§ **PROVIDED PASSAGE**
===
Shanksteps – Habiba #105

Like many of the women here, Habiba delivered her baby at home.   Fortunately she didn’t have any problems during the delivery, and the baby was born healthy.   For about a week before having her baby, she had been having bloody diarrhea at home.  She finally decided to come to the hospital a couple of days after delivery to get checked out.  She was found to have dysentery and started on treatment.  After several days of being in the hospital she was still having diarrhea, but now was also found
to be anemic.  Her family donated a sac of blood for her.  We arrived from the US one or two days after she was transfused.  She continued to have bloody diarrhea, abdominal pain, and was still very short on blood. Now though, she was also vomiting and not able to keep food or her medications down.  Greg realized that she was also bleeding vaginally and performed a curettage.  She was transfused a second time and seemed to do better.  Several days passed and she wanted to go home, so Greg discharged
her.
===
§ **DATASET EXTRACT**
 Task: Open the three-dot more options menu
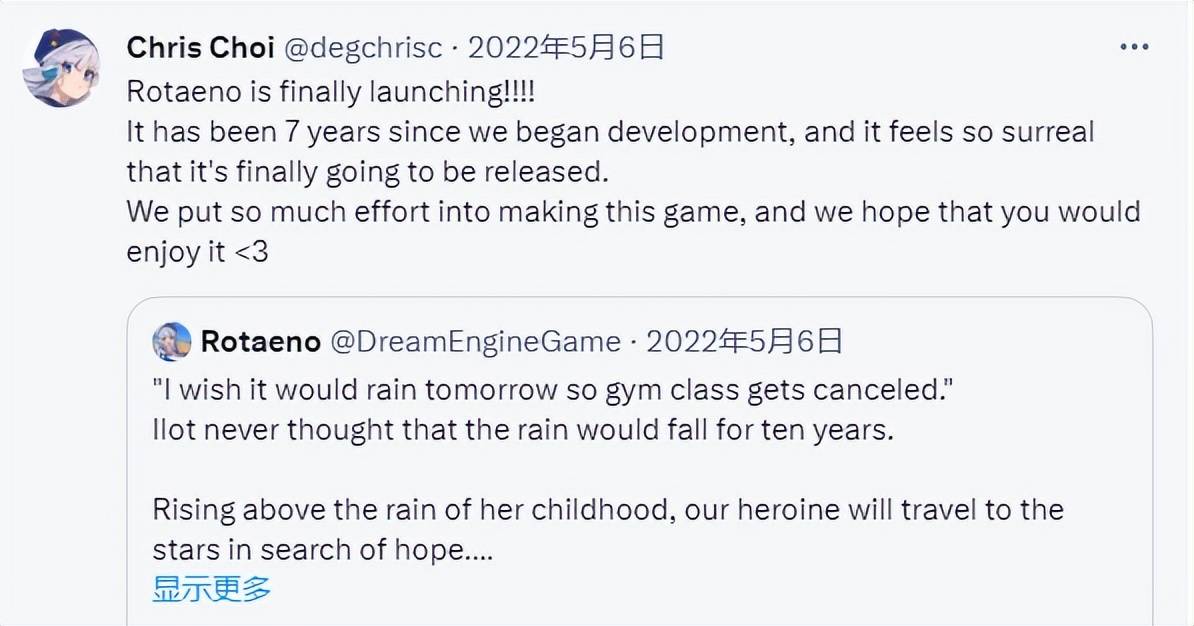(1134, 48)
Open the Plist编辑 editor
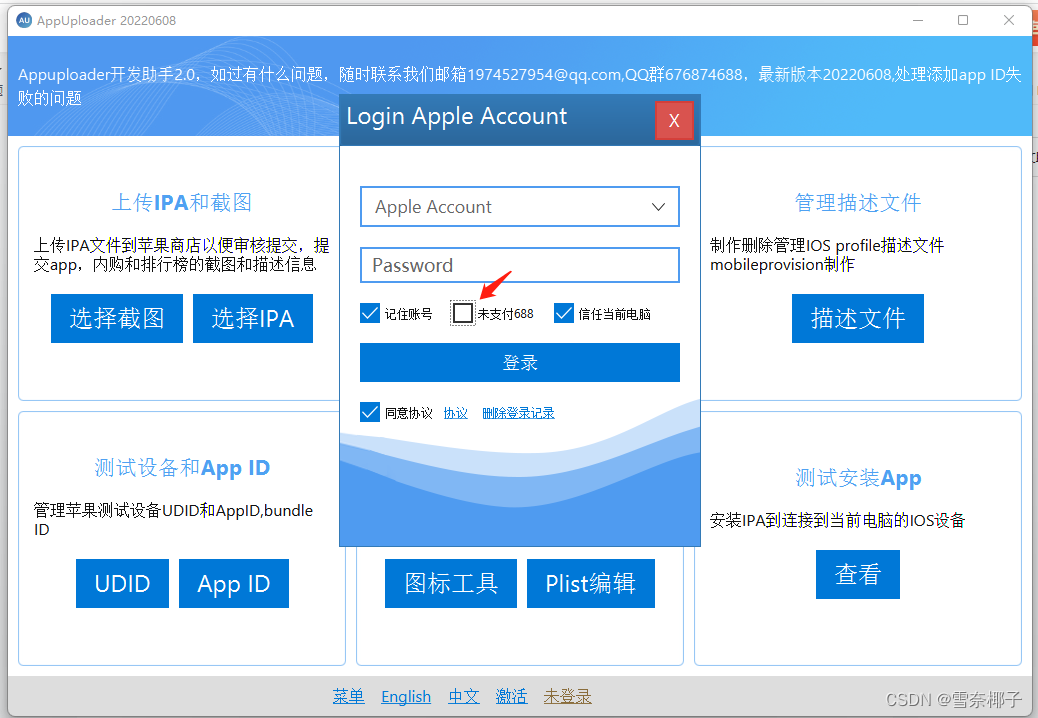 (590, 583)
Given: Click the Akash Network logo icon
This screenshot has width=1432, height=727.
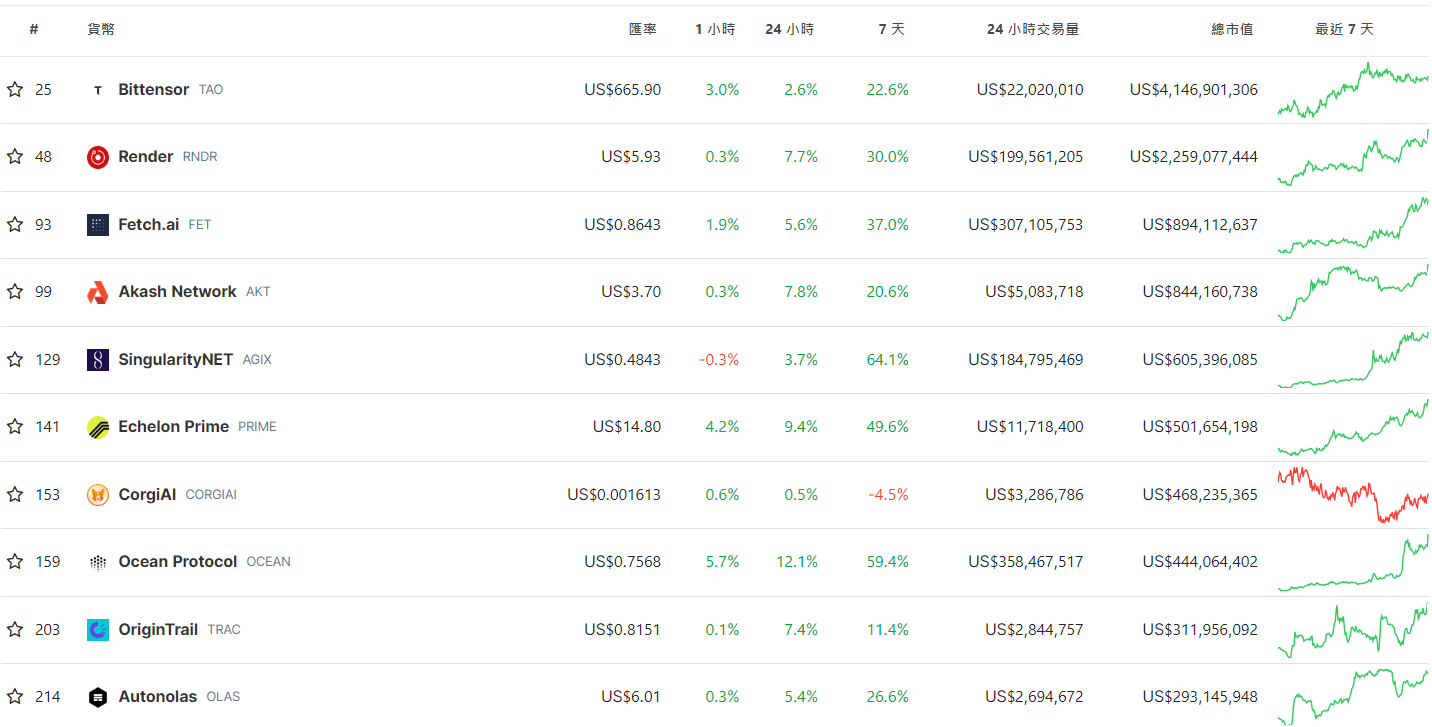Looking at the screenshot, I should tap(97, 292).
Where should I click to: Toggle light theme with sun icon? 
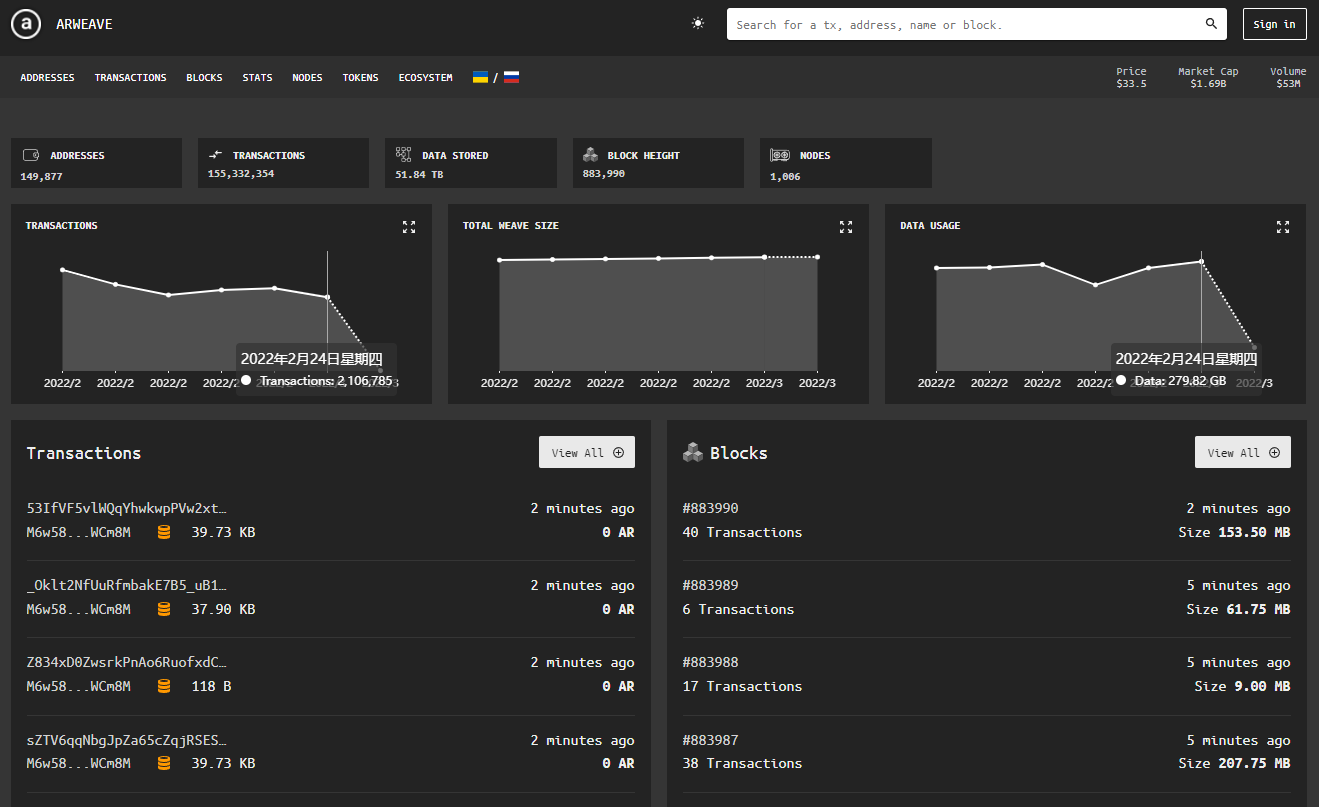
===
§ **TASKS TO COMPLETE**
1. Condense the paragraph of the Habiba account that begins "Like many of the women here" into a shorter version that keeps its main facts.
2. Continue the account of Habiba's illness from its final sentence.
None of the data is needed for this work.

§ **RESULTS OF THE TASKS**
1. Habiba delivered a healthy baby at home without complications. She had already had bloody diarrhea for about a week before the birth. A couple of days after delivering, she came to the hospital, where she was diagnosed with dysentery and started on treatment. After several days her diarrhea persisted, and she was also found to be anemic, so her family donated a sac of blood for a transfusion. The writers arrived from the US a day or two later. By then she still had bloody diarrhea, abdominal pain and low blood, and she was also vomiting and unable to keep down food or medication. Greg found that she was bleeding vaginally and performed a curettage. After a second transfusion she improved. Several days later she asked to go home, and Greg discharged her.

2.
Three days later, she returned to the hospital with the same symptoms; bloody diarrhea, abdominal pain, vomiting, and anemia.  She was transfused a third time and started on a different set of antibiotics. She perked up for a day, but was then very pale again.  After the fourth transfusion, I started to think that there was more to this sickness than just the obvious physical ailments.  I found out that her mother wanted to take her home so that that whole side of the family could perform sacrifices
to their idols and call on their sorcerer.  Her husband (a wonderful Christian man) wanted her to remain at the hospital and asked if we would pray for him to stay strong for her.  He said that if he told the family that he didn’t want them to take her home, that they would tell everyone that he had abandoned her, and that he didn’t want what was best for her.  So we prayed for his strength, for her healing, and for the right decision to be made.  She was allowed to stay, but I realized that there
was very serious spiritual warfare going on.  I heard that same day that the belief within the family was that she had been “spiritually taken captive and was being held in chains in the devil’s heaven.”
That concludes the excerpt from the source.